The FTC also argued that the Domestic Entity Defendants are undercapitalized. This argument fails for two reasons. First, as noted, "a showing of . . . under-capitalization, . . . by itself, is not sufficient to establish alter ego liability." White Rosebay Shipping, 2013 WL 441014 at *2. Second, the usual point of showing that a party-defendant is undercapitalized is to establish that the assets held by its alter ego need to be brought into the case to avoid fraud or injustice (i.e., to make up for the undercapitalization). But as discussed above, the FTC's allegation here is that Rinpark doesn't have any assets. Thus, even accepting that the Domestic Entity Defendants are undercapitalized, the addition of Rinpark as a party-defendant would do nothing to address whatever harm may flow from that undercapitalization.
Finally, the FTC argued that the Court's focus on Rinpark's assets (or lack thereof) is misplaced because it is also seeking injunctive relief in this case, the availability of which doesn't depend on Rinpark's financial resources. Had the FTC alleged in a non-conclusory way that Rinpark was participating in or facilitating the Domestic Entity Defendants' challenged conduct, this argument might have merit. But because such allegations are lacking, it is difficult to see why Rinpark's presence or absence as a party-defendant will make any practical difference in this case. Cf. Calvert v. Huckins, 875 F. Supp. 674, 679-80 (E.D. Cal. 1995) ("Even if plaintiffs had made a sufficient prima facie showing of control, defendants' motion would still be granted since plaintiffs have produced no evidence whatsoever going to the second requirement for piercing the corporate veil—that failure to do so would 'sanction a fraud or promote injustice'. . . . [T]he court fails to see how dismissal of Centex and CXP will have any bearing whatsoever on plaintiffs' suit, or should they prevail, on their likely recovery."). The Court further notes that, because Mr. Noland—the person who allegedly controls Rinpark—is a party-defendant, any permanent injunction issued against him would seem have the practical effect of enjoining Rinpark.

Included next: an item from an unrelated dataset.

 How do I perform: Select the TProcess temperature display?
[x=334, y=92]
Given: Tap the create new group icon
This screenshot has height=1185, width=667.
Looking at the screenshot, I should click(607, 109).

For these reasons, Rinpark's motion to dismiss for personal jurisdiction is granted. This outcome makes it unnecessary to address the parties' alternative arguments concerning the FTC's extraterritorial authority, the applicability of Rule 9(b), and the application of Rule 12(e). Finally, the FTC's alternative request to conduct jurisdictional discovery (Doc. 233 at 12 n.6) is denied because the discovery period in this case, which was previously extended at the parties' request, has already closed. (Doc. 211.)
Accordingly,
IT IS ORDERED that Rinpark's motion to dismiss (Doc. 221) is granted.
Dated this 28th day of January, 2021.